My flashback was interrupted by the porcupines, one of which departed to the weeds at the edge of the road while the other boldly approached my immobile car as if it were going to chastise me for having spoiled the evening. The creature then stopped, turned 180 degrees, and raised its posterior slightly as if to say, "You come any closer, you're going to need a new tire."

I got the message and sat quietly until the porcupine decided it was all right to leave.

Safely at home, I googled for some information on what I had just seen and, sure enough, the ever reliable Cecil Adams of Straight Dope set me straight:

|||| An account of porcupine romance (in North American Porcupine, Uldis Roze, 1989) does begin this way: "Somewhere ahead, a porcupine is screaming." However, it's not what you think. The screaming porcupine is a female letting an ardent male know she's not in the mood. Male porcupines may give vent to the occasional scream as well, but it's from frustration, not pain: the female is only sexually receptive 8-12 hours per year.

Porcupine sex is not the exercise in S&M you might imagine but it does have its kinky aspects. I quote from Roze: 'Perhaps the strangest aspect of the interaction is male urine-hosing of the female. The male approaches on his hind legs and tail, grunting in a low tone. His penis springs erect. He then becomes a urine cannon, squirting high-pressure jets of urine at the female. Everything suggests the urine is fired by ejaculation, not released by normal bladder pressure. . . In less than a minute, a female may be thoroughly wetted from nose to tail."

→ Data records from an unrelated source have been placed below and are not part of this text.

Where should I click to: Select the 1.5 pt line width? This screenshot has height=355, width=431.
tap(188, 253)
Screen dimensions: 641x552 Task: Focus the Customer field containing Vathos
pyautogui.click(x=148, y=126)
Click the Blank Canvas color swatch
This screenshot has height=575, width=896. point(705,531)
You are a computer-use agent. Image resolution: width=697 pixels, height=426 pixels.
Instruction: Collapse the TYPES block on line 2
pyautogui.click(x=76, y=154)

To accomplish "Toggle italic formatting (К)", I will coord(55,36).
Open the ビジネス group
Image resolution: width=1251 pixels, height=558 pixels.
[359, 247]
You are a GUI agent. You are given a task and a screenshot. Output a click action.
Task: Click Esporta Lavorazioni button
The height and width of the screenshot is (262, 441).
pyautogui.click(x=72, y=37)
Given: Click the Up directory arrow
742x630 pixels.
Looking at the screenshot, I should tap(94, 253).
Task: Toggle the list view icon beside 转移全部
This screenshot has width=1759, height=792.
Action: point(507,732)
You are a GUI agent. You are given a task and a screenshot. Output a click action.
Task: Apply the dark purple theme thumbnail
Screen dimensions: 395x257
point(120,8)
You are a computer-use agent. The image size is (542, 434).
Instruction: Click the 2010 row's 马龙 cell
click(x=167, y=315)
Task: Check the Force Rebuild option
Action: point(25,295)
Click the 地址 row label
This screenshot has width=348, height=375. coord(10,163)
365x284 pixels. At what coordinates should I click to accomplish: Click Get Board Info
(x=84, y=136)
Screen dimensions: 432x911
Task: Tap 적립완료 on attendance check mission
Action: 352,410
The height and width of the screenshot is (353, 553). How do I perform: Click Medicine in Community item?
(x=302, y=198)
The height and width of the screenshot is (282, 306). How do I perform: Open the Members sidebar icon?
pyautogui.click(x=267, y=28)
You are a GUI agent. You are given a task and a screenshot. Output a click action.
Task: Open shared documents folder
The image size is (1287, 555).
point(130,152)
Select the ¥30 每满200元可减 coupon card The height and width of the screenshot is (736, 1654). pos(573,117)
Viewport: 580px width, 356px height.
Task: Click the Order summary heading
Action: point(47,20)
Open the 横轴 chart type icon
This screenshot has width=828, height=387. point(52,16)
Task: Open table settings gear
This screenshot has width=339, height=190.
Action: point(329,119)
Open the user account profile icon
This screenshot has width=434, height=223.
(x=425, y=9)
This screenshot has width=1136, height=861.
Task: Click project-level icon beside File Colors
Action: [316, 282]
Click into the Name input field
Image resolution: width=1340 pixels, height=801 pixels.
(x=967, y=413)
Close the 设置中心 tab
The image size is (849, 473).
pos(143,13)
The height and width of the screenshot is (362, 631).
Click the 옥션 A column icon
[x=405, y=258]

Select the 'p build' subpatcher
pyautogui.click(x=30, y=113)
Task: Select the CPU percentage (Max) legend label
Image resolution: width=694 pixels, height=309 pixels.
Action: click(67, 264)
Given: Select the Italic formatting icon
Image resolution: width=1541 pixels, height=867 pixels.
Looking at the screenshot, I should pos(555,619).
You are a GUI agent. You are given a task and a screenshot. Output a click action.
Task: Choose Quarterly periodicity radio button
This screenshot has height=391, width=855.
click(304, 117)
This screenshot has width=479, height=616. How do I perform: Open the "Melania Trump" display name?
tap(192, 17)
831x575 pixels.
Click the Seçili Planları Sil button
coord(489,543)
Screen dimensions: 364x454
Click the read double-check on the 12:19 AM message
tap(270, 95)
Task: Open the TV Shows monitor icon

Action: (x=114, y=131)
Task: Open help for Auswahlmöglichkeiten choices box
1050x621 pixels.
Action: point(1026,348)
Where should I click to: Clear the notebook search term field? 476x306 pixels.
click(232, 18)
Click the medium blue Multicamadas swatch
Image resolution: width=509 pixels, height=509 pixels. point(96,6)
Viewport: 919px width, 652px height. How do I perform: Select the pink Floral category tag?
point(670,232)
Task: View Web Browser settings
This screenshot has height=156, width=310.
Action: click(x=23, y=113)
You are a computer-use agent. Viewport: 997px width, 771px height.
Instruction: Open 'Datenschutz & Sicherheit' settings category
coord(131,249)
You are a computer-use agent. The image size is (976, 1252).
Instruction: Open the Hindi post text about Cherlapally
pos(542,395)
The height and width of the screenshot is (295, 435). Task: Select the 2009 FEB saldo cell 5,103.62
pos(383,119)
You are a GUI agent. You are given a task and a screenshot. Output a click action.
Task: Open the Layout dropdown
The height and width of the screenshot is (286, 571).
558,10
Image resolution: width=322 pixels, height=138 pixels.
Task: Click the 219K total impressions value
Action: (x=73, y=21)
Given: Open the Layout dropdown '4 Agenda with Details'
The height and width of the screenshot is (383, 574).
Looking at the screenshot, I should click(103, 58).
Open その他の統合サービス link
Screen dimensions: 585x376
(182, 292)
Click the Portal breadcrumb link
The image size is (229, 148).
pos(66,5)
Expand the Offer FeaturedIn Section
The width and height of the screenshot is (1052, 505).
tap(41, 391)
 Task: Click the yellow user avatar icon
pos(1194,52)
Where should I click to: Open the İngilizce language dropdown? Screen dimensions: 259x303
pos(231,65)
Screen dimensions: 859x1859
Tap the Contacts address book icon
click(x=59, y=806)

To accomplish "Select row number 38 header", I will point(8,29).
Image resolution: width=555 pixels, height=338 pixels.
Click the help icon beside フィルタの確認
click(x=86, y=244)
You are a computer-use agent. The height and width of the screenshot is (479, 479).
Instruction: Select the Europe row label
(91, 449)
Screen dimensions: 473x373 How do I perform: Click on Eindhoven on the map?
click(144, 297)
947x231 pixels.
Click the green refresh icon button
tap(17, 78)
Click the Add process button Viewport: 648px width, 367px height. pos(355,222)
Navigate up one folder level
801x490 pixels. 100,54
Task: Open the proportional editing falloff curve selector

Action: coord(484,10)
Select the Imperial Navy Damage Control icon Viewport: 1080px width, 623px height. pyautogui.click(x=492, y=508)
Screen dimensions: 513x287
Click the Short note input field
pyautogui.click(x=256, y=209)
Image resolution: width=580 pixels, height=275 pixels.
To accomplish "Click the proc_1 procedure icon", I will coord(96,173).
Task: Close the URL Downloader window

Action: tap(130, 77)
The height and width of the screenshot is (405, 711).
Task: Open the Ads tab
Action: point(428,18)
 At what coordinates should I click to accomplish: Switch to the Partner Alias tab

So much for foreplay. If the female decides now is the time, she hoists up her rump a bit and raises her tail, the underside of which is quill-less, and curves it up over her back, covering the quills thereon and exposing her genitalia. The male then approaches in a gingerly manner from the rear, walking on his hind legs and taking care to touch nothing with his forepaws but the safe part of the tail. . . The act lasts 2-5 minutes and may be repeated several times during the half-day window of opportunity. . .

The real problem for a male porcupine is not getting intimate with the female but surviving the bar fights with his male rivals beforehand. Researcher Roze reports coming upon the scene of an interporcupine slugfest where three males had fought it out for the favors of one female. The ground was littered with nearly 1,500 quills and a few more could be seen in the nose of the apparent victor. ||||

Elsewhere, I learned that the few critical hours of porcupinial reproduction typically occur in November and December, further suggesting that what I had spotted had been convivial but not consummated. Still, even the sight of two porcupines hugging was a cheerful reminder of how many possibilities in this world we haven't even imagined.